QUOTED TEXT:
With this revert, we are back to the original issue.
We must really try the proposed solution.
Harish, please describe your issue and think how it could be fixed.
Jingjing made it work for i40e.
I know it is less effort to request a simple revert.
Please let's try to fix it once for all.
  
Jingjing Wu Oct. 18, 2017, 12:14 a.m. UTC | #2
Hi, Ferruh

This one is generic, we can keep it.

Commit: 8cacf78469a7 ("net/i40e: fix VF initialization error")

Thanks
Jingjing

> -----Original Message-----
> From: Yigit, Ferruh
> Sent: Wednesday, October 18, 2017 4:15 AM
> To: Thomas Monjalon <thomas@monjalon.net>; Yigit, Ferruh
> <ferruh.yigit@intel.com>
> Cc: dev@dpdk.org; Tan, Jianfeng <jianfeng.tan@intel.com>; Wu, Jingjing
> <jingjing.wu@intel.com>; Shijith Thotton
> <shijith.thotton@caviumnetworks.com>; Gregory Etelson <gregory@weka.io>;
> Harish Patil <harish.patil@cavium.com>; George Prekas
> <george.prekas@epfl.ch>; stable@dpdk.org
> Subject: [PATCH] igb_uio: revert open and release operations
> 
> This reverts commit 6b9ed026a8704b9e5ee5da7997617ef7cc82e114.
> This reverts commit 5f6ff30dc5075c49069d684bab229aef7ff0fdc3.
> This reverts commit b58eedfc7dd57eef6d12e2c654a52c834f36084a.
> 
> There were bug reports about terminated application may leave device in
> undesired state:
> http://dpdk.org/ml/archives/dev/2016-November/049745.html
> http://dpdk.org/ml/archives/dev/2016-November/050932.html
> 
> And a proposal to fix:
> http://dpdk.org/ml/archives/dev/2016-December/051844.html
> 
> Later another proposal triggered the discussion:
> http://dpdk.org/ml/archives/dev/2017-May/066317.html
> 
> Finally a fix patch pushed into v17.08:
> Commit: b58eedfc7dd5 ("igb_uio: issue FLR during open and release of device
> file")

PROBLEMS TO SOLVE:
1. In the igb_uio revert thread, which commit does Jingjing Wu call generic and say can be kept?
2. Carry on the igb_uio revert thread from its last line.

RECORD SET:
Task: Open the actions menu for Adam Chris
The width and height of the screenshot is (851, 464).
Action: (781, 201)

---

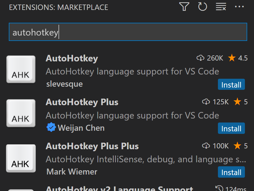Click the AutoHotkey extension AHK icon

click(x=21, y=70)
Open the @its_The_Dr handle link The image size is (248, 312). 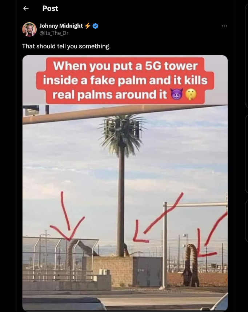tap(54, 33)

RESPONSES:
1. Commit 8cacf78469a7 ("net/i40e: fix VF initialization error")

2.
> 
> Later a regression report sent related to the pushed patch:
> http://dpdk.org/ml/archives/dev/2017-September/075236.html
> 
> And a fix for regression integrated into v17.11-rc1:
> http://dpdk.org/ml/archives/dev/2017-October/079166.html
> Commit: 5f6ff30dc507 ("igb_uio: fix interrupt enablement after FLR in VM")
> Commit: 6b9ed026a870 ("igb_uio: fix build with kernel <= 3.17")
> 
> Even after the fix qede PMD reported to be broken:
> http://dpdk.org/ml/archives/dev/2017-October/079359.html
> 
> So this patch reverts original fix and related commits. The related igb_uio code
> part turns back to v17.05 base.
> 
> Cc: Jianfeng Tan <jianfeng.tan@intel.com>
> Cc: Jingjing Wu <jingjing.wu@intel.com>
> Cc: Shijith Thotton <shijith.thotton@caviumnetworks.com>
> Cc: Gregory Etelson <gregory@weka.io>
> Cc: Harish Patil <harish.patil@cavium.com>
> Cc: George Prekas <george.prekas@epfl.ch>
> 
> Fixes: b58eedfc7dd5 ("igb_uio: issue FLR during open and release of device file")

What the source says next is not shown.